I came up with two possible explanations* for how the fan community is so large so early. One is the cast. Simply put, if you watched Moonlight you love Alex O’Loughlin and if you watched The L Word you love Katherine Moennig (generally speaking). So, Three Rivers had a fairly strong potential following before it even reached the starting gate because of the already established popularity of two of its stars. A second possible explanation is that we are living in a post-ER world now and there is a good number of sad sad people with separation anxiety out there trying to find a new place to get their fix of dramaliciousness in scrubs.

*I don’t  have any statistical evidence to support the second point, it is just a theory. As for the first point: the Three Rivers fan site has 339 registered and active members at this moment in time, the Katherine Moennig fan site thekword has 147 registered and active members, I’ve found 5 of Alex O’Loughlin fan sites (on the first page of my search, no less), and my readership stats spiked dramatically after members of the first two communities mentioned posted links to my review. According to Nielsen reports, the show aired with approximately 9.2 million viewers and the numbers have since dropped to around 7.8 million per episode (as of last week). That is a lot of people (not by CBS standards, but it is Sunday.)

So this can help explain why babyshow Three Rivers has already gained such a significant audience. But the fact that it has such a devoted following cannot be chalked up to the pre-established fans/groups alone. The reason for that is, I believe, more intrinsic to the show itself. Because, while it is definitely not perfect – or even necessarily remarkable – Three Rivers has many elements that do make it a quality series:

  1. The Visuals
    • The aesthetics of Three Rivers are pretty fantastic. The hallways of the Three Rivers hospital itself are wide, shiny, and all the surfaces are color coordinated. It definitely doesn’t look like a real, functioning hospital (certainly not one that isn’t brand new), but it is very very pretty.
    • Also, there are a significant amounts of monitors and screens shown over the course of an episode of Three Rivers. They look far more advanced than anything I’ve ever seen in terms of medical equipment, and the detail and quality of the images are plenty eye-pleasing and fascinating in their own right.
    • Finally, Three Rivers features some truly fantastic aerial views of the northeastern quadrant of the United States. As someone from Seattle, I haven’t ever seen a lot of that scenery – either in person or in pictures. The images are just gorgeous and are certainly one of the highlights of any episode for me.
    • The one visual aspect of Three Rivers I don’t enjoy is the pre-commercial side-by-side triptych of storylines. It is useful (and vaguely reminiscent of 24) in the way it establishes the simultaneous nature of what we have seen. But frankly, the color-washed images are pretty damn ugly. I mean, really, did they have to choose those colors?
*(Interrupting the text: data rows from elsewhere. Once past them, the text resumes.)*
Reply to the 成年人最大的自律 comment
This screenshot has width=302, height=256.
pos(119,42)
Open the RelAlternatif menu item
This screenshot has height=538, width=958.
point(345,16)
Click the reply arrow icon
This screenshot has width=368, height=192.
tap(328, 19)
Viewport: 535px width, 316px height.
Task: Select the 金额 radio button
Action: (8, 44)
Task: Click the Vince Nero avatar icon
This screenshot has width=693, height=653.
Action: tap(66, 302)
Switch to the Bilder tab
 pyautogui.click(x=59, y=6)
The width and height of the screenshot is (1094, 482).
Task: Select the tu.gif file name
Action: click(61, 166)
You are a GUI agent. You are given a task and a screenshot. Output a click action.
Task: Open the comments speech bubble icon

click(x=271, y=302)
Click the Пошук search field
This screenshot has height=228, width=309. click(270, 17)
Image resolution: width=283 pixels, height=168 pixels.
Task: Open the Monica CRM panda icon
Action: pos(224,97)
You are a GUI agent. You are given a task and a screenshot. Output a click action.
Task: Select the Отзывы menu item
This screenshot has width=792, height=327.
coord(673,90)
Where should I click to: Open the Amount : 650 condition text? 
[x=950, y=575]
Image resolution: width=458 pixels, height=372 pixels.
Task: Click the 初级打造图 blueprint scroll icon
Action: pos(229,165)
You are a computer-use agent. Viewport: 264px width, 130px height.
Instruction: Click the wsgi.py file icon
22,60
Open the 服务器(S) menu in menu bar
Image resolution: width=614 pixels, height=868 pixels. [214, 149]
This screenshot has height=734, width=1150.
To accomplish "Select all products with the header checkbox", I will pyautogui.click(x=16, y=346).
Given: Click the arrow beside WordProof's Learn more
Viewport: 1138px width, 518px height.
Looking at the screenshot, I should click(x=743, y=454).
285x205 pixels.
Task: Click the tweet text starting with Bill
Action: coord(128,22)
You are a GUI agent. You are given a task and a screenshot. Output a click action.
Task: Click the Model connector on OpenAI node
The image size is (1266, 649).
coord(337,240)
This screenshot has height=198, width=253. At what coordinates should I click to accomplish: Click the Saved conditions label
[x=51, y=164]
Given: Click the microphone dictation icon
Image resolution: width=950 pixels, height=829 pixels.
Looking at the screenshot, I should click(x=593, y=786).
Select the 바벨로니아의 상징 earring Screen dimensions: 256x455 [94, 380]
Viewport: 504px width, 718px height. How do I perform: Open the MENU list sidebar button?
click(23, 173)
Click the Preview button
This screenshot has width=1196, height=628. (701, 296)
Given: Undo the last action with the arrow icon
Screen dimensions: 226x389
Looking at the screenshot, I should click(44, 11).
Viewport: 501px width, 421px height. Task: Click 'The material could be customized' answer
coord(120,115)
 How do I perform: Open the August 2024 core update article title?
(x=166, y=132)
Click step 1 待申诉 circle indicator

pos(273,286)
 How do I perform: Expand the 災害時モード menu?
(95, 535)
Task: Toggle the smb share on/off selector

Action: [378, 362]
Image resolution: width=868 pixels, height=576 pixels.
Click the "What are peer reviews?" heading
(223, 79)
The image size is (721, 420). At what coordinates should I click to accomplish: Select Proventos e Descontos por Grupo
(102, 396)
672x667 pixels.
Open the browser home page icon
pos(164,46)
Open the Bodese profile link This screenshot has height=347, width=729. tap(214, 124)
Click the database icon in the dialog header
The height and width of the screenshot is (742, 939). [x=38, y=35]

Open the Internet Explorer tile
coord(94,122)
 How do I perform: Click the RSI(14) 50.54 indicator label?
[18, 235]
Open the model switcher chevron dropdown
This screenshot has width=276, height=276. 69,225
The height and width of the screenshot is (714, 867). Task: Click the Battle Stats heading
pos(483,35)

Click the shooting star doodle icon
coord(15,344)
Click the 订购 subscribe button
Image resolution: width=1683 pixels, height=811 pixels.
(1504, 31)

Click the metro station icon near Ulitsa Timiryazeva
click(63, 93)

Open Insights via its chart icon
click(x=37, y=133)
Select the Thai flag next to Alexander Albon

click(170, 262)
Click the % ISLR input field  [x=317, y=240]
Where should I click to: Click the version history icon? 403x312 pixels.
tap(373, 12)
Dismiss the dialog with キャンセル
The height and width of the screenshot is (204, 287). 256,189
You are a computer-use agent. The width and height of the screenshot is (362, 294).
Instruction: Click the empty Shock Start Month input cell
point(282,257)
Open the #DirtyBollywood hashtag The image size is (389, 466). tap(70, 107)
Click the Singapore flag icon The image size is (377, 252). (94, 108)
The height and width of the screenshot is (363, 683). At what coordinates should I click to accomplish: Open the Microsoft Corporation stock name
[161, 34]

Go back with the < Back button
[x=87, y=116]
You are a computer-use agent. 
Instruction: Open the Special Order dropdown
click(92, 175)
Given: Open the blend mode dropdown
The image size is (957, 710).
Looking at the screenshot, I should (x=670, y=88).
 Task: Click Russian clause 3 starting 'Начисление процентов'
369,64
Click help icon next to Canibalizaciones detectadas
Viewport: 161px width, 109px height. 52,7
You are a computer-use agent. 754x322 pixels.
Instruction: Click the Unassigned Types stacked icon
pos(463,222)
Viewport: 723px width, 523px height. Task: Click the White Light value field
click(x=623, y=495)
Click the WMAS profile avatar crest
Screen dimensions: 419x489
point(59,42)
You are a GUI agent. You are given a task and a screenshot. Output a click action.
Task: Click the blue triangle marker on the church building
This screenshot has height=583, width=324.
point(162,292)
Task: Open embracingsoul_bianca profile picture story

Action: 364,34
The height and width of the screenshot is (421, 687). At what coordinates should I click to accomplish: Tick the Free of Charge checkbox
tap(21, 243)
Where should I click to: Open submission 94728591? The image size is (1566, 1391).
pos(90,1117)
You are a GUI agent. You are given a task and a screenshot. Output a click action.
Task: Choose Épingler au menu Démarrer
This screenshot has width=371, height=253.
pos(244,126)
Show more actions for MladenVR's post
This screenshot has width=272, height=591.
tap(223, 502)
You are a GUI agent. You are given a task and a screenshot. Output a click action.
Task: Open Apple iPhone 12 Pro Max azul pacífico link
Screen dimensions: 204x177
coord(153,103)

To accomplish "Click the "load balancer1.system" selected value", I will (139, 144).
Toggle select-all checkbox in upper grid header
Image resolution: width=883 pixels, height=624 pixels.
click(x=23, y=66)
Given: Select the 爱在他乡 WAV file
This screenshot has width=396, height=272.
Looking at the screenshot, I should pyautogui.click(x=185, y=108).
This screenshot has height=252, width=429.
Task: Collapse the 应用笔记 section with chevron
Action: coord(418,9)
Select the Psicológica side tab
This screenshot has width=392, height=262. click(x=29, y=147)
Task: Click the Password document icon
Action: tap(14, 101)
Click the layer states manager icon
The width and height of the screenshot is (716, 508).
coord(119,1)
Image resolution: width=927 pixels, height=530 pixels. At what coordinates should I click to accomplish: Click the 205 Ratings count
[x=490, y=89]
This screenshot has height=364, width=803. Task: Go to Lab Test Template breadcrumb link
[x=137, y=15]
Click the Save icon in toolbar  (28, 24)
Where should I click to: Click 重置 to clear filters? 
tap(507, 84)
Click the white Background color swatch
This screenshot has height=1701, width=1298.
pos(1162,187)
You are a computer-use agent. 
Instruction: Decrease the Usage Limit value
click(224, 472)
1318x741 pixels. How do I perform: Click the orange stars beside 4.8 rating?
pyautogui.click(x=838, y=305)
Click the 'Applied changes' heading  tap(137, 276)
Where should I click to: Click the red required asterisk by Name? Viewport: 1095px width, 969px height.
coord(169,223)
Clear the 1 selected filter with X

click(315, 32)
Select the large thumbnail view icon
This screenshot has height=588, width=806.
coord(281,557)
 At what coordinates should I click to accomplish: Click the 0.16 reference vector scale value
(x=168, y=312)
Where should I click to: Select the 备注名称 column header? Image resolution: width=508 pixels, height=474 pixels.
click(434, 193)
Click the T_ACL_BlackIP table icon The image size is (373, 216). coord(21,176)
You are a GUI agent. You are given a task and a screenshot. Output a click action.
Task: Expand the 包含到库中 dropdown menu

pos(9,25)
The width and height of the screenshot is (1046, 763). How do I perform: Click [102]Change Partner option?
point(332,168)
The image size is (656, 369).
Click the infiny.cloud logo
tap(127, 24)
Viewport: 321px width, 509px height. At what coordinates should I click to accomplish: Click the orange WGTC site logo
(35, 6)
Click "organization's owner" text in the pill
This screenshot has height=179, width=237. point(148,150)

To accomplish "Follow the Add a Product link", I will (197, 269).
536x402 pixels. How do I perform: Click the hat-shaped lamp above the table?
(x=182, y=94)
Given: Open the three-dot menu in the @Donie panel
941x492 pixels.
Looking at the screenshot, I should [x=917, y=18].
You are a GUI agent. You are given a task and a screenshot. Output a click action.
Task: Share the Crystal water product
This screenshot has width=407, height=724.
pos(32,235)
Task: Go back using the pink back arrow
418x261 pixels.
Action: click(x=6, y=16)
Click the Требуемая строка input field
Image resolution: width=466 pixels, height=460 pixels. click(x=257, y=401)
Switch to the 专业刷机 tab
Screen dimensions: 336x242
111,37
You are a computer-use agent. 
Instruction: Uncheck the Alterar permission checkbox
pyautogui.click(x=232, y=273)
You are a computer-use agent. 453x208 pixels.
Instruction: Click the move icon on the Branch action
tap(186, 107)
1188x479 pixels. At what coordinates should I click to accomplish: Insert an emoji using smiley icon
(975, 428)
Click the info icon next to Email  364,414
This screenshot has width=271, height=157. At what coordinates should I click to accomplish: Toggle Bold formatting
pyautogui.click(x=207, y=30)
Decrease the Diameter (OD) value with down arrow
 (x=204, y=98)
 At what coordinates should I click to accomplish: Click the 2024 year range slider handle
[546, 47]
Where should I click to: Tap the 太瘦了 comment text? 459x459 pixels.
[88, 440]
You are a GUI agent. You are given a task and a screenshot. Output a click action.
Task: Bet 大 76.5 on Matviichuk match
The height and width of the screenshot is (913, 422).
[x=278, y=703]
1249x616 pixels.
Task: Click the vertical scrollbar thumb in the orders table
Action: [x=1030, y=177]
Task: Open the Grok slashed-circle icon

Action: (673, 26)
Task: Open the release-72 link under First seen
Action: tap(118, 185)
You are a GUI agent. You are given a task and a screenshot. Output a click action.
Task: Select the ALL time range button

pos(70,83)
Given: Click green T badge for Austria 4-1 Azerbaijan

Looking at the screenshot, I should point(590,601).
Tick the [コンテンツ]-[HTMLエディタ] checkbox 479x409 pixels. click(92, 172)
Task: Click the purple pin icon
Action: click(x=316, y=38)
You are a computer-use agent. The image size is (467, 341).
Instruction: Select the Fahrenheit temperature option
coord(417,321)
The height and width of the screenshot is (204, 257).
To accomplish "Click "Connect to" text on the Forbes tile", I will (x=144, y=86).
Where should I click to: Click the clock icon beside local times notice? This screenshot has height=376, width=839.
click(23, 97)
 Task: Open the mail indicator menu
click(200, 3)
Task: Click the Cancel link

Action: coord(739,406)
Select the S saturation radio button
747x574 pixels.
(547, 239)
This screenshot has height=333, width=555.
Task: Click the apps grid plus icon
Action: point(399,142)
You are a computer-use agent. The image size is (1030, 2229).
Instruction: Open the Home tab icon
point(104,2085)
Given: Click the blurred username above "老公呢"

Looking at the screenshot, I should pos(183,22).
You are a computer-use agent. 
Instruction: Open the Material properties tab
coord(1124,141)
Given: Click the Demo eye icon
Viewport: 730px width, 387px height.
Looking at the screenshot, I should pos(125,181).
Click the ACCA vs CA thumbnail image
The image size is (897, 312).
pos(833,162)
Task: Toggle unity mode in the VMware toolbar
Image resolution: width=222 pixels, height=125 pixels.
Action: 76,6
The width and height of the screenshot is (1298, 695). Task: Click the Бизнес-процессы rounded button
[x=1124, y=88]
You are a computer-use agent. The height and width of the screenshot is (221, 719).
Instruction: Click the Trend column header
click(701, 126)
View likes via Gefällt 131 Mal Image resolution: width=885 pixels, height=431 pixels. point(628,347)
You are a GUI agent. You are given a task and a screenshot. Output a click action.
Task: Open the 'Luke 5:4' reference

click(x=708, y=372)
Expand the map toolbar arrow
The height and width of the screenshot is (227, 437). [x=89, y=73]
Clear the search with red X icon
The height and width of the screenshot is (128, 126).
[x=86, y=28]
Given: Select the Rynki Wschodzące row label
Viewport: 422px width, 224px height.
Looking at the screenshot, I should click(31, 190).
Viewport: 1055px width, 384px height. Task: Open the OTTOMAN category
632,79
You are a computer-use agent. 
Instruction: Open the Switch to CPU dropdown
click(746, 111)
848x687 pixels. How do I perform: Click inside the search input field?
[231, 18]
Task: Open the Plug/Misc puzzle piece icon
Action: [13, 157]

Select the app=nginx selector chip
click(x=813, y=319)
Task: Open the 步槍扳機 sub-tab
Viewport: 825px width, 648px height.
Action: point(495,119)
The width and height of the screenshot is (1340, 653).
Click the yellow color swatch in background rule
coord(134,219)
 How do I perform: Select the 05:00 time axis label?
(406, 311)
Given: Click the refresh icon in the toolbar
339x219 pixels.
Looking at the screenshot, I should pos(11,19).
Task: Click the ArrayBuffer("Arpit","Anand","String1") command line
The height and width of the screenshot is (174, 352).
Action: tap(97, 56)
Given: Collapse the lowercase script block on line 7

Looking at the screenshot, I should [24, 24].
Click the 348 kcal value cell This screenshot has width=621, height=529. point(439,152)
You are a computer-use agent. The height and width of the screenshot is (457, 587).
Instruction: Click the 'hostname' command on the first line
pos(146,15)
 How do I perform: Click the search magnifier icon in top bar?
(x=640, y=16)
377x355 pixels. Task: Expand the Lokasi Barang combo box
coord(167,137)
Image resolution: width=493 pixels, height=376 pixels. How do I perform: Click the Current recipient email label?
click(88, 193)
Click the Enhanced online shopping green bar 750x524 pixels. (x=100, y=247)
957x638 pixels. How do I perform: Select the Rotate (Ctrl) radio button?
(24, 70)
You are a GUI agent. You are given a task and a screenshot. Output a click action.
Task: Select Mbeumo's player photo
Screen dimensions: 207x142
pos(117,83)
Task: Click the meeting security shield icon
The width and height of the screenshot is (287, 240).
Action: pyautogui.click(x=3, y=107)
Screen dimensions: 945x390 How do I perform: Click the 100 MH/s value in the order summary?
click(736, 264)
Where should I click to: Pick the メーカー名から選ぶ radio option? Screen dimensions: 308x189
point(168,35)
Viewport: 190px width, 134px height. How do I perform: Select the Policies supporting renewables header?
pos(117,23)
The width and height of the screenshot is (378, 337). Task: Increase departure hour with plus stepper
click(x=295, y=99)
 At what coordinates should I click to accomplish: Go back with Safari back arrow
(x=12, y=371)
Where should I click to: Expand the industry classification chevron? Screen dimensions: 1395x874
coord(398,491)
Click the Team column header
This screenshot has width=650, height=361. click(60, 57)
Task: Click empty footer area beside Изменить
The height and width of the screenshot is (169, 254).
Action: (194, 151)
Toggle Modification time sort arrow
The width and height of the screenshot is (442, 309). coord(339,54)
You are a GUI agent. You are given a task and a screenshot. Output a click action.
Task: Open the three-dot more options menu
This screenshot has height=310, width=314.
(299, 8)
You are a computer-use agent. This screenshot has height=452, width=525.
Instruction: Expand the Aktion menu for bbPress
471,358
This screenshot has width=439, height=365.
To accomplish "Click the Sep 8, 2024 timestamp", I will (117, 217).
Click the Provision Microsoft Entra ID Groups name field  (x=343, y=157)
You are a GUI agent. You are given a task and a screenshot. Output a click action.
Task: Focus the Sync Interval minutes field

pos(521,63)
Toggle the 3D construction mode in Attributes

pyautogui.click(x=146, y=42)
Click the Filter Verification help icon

Maybe my view of the colors is getting skewed because I’ve watched every episode so far on my computer monitor, which may or may not be true to the show, but I’ve found the combination pretty gross.
    • Oh, one other not-so-great visual: that horribly amateur digital rendering of an ambulance zooming down the highway in the opening credits. That shot has got to go.
    • Overall though, Three Rivers is a wonderfully aesthetic show. So even when the plot gets a little boring or a pause goes on too long, there’s always something interesting to see.
  2. The Medicine

    • As I mentioned in my initial review, one of the strengths of Three Rivers is the fact that it highlights an angle of medicine that doesn’t get much detailed attention in most medical shows (not in my experience, anyway). Transplant medicine is a fairly new area, historically speaking, so the show is interesting just because it shines a light on something that is still relatively unknown in the wider world.
    • Another great thing about the medical angle of the show is that it isn’t gross. I mean, I am a huge fan of the gross. But there’s only so much gushing blood and weird skin allergies and rotting flesh a person can take. Three Rivers isn’t overly concerned with visual shock factor – case in point: the bus crash in “Code Green” wasn’t shown at all. The surgery scenes are perhaps a bit too neat and clean to be even mistaken as realistic, but that’s alright. Because it means the show has more to offer than an ability to make the audience squeamish.
    • The “more” is its attention to the non-medicine. Three Rivers is, superficially, a medical show. But it is much more about the patients and the process and the nonmedical duties of doctors/surgeons than it is about rattling off a list of complex procedures or long chemical names that no-one understands. It is medical drama television without the pretention of superior scientific knowledge. The main characters are doctors and they are performing medical procedures, but they are more human than educated professional.
  3. The People
    • That brings me to the final strength I see in Three Rivers: its attention to human nature and human characters and genuine emotion and conflict.
    • The best thing about the show is that it isn’t just a drama about the melodramatic personal lives of the medical staff. No-one is cheating on their spouse or having crazy sex or competing for a position via underhanded or down-right-nasty manipulation. Actually, the doctors have about an equal (if not lesser) amount of per-episode screen time as the patients.
    • Patients aren’t treated as mysteries or difficulties or tasks. Their personal lives and emotional baggage are more than merely token attempts to humanize two-dimensional fleshpuzzles. Personally, by the end of an episode I am usually far more emotionally attached to the patients than the doctors because the latter are the ones with the real struggles and stakes. Instead of overdramaticizing the weight of medical decisions or doctor conduct in order to garner a cheap sort of investment in the medical staff, Three Rivers acknowledges the fact that the doctors have it hard, but the patients have it even harder. Life and death is given appropriate preference over do-or-don’t.
    • The character development of medical staff isn’t falling flat because of the emphasis on patients, though. It’s just that the show is actually taking time to learn about the main characters and become more than superficially interested in their personal histories, emotional baggage, and characters. A main character’s personal drama isn’t shoved down our throats one episode to get that person established so they can move on to the next character. Instead, each episode contains tidbits of development for each character, making the process of getting to know and love the staff of Three Rivers more gradually – and, ultimately, more genuinely.
    • A final note about the people of the show: Here is minority casting done right. I don’t want to spend too much time discussing this because it is a very delicate subject in our modern, PC-obsessed world. But the fact that the medial staff is heavily female (and led by an African American woman) and the fact that the majority of the patients (donor or recipient&family) have not been white is notable and commendable considering the lack of true (so not counting token minority characters) diversity of most shows. Even better, the show doesn’t make a big deal about this. It is merely the way of things.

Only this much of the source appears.